Start of Records provided

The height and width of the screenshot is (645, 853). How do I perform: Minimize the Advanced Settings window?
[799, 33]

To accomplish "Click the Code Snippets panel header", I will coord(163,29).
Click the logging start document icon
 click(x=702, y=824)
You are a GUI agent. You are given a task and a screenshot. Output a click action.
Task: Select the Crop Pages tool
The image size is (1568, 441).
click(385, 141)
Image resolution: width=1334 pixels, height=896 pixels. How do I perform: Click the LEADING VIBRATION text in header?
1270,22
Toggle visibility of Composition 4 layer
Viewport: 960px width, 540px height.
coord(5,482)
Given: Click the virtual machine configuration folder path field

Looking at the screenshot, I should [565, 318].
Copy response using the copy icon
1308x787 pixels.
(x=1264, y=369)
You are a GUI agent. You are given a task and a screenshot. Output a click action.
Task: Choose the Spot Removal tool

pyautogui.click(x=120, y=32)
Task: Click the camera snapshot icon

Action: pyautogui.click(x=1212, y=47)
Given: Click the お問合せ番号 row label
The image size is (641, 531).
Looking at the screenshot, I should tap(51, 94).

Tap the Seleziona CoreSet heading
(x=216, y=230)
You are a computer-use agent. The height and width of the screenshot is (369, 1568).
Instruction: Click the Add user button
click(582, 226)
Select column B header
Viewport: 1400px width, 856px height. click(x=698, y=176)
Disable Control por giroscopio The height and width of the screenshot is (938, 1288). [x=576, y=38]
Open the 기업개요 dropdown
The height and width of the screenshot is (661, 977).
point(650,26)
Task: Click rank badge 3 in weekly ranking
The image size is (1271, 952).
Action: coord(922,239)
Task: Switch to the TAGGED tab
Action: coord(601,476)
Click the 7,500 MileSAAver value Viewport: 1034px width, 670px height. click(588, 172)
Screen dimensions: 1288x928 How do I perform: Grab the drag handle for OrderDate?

End of Records provided

▶ [Problem to solve]:
Please copy all of the lines above word for word, without changing anything.

▶ [Response to the exercise]:
The height and width of the screenshot is (645, 853). How do I perform: Minimize the Advanced Settings window?
[799, 33]

To accomplish "Click the Code Snippets panel header", I will coord(163,29).
Click the logging start document icon
 click(x=702, y=824)
You are a GUI agent. You are given a task and a screenshot. Output a click action.
Task: Select the Crop Pages tool
The image size is (1568, 441).
click(385, 141)
Image resolution: width=1334 pixels, height=896 pixels. How do I perform: Click the LEADING VIBRATION text in header?
1270,22
Toggle visibility of Composition 4 layer
Viewport: 960px width, 540px height.
coord(5,482)
Given: Click the virtual machine configuration folder path field

Looking at the screenshot, I should [565, 318].
Copy response using the copy icon
1308x787 pixels.
(x=1264, y=369)
You are a GUI agent. You are given a task and a screenshot. Output a click action.
Task: Choose the Spot Removal tool

pyautogui.click(x=120, y=32)
Task: Click the camera snapshot icon

Action: pyautogui.click(x=1212, y=47)
Given: Click the お問合せ番号 row label
The image size is (641, 531).
Looking at the screenshot, I should tap(51, 94).

Tap the Seleziona CoreSet heading
(x=216, y=230)
You are a computer-use agent. The height and width of the screenshot is (369, 1568).
Instruction: Click the Add user button
click(582, 226)
Select column B header
Viewport: 1400px width, 856px height. click(x=698, y=176)
Disable Control por giroscopio The height and width of the screenshot is (938, 1288). [x=576, y=38]
Open the 기업개요 dropdown
The height and width of the screenshot is (661, 977).
point(650,26)
Task: Click rank badge 3 in weekly ranking
The image size is (1271, 952).
Action: coord(922,239)
Task: Switch to the TAGGED tab
Action: coord(601,476)
Click the 7,500 MileSAAver value Viewport: 1034px width, 670px height. click(588, 172)
Screen dimensions: 1288x928 How do I perform: Grab the drag handle for OrderDate?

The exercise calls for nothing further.